[DESCRIPTION OF THE TASK]
Down to the last line, reproduce the records exactly.

[TASK INPUTS]
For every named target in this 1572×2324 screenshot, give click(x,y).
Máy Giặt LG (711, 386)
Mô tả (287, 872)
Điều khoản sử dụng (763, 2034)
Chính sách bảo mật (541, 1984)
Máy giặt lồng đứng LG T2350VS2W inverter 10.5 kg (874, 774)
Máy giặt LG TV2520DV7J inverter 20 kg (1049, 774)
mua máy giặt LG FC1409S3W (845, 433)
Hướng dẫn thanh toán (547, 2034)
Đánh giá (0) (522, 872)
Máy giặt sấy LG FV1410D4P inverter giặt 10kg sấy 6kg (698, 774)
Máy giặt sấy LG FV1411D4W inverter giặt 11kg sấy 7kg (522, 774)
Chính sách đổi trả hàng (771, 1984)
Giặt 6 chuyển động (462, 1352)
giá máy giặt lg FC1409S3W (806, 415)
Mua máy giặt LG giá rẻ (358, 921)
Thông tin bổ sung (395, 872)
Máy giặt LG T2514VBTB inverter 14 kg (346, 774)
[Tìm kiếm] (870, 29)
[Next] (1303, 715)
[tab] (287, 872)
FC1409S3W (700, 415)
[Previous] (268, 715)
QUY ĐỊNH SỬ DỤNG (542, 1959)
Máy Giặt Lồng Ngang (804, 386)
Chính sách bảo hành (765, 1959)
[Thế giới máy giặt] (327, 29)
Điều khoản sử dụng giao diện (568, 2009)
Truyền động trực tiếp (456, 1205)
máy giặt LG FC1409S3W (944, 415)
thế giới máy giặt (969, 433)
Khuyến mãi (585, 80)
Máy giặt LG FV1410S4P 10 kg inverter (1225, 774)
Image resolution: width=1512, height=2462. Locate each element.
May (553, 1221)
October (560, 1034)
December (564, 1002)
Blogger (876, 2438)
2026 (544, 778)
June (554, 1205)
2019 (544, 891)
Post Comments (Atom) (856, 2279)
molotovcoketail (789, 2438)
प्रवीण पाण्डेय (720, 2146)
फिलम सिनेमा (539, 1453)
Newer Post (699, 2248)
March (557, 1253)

[RESPONSE TO THIS EXERCISE]
For every named target in this 1572×2324 screenshot, give click(x,y).
Máy Giặt LG (711, 386)
Mô tả (287, 872)
Điều khoản sử dụng (763, 2034)
Chính sách bảo mật (541, 1984)
Máy giặt lồng đứng LG T2350VS2W inverter 10.5 kg (874, 774)
Máy giặt LG TV2520DV7J inverter 20 kg (1049, 774)
mua máy giặt LG FC1409S3W (845, 433)
Hướng dẫn thanh toán (547, 2034)
Đánh giá (0) (522, 872)
Máy giặt sấy LG FV1410D4P inverter giặt 10kg sấy 6kg (698, 774)
Máy giặt sấy LG FV1411D4W inverter giặt 11kg sấy 7kg (522, 774)
Chính sách đổi trả hàng (771, 1984)
Giặt 6 chuyển động (462, 1352)
giá máy giặt lg FC1409S3W (806, 415)
Mua máy giặt LG giá rẻ (358, 921)
Thông tin bổ sung (395, 872)
Máy giặt LG T2514VBTB inverter 14 kg (346, 774)
[Tìm kiếm] (870, 29)
[Next] (1303, 715)
[tab] (287, 872)
FC1409S3W (700, 415)
[Previous] (268, 715)
QUY ĐỊNH SỬ DỤNG (542, 1959)
Máy Giặt Lồng Ngang (804, 386)
Chính sách bảo hành (765, 1959)
[Thế giới máy giặt] (327, 29)
Điều khoản sử dụng giao diện (568, 2009)
Truyền động trực tiếp (456, 1205)
máy giặt LG FC1409S3W (944, 415)
thế giới máy giặt (969, 433)
Khuyến mãi (585, 80)
Máy giặt LG FV1410S4P 10 kg inverter (1225, 774)
Image resolution: width=1512, height=2462. Locate each element.
May (553, 1221)
October (560, 1034)
December (564, 1002)
Blogger (876, 2438)
2026 (544, 778)
June (554, 1205)
2019 (544, 891)
Post Comments (Atom) (856, 2279)
molotovcoketail (789, 2438)
प्रवीण पाण्डेय (720, 2146)
फिलम सिनेमा (539, 1453)
Newer Post (699, 2248)
March (557, 1253)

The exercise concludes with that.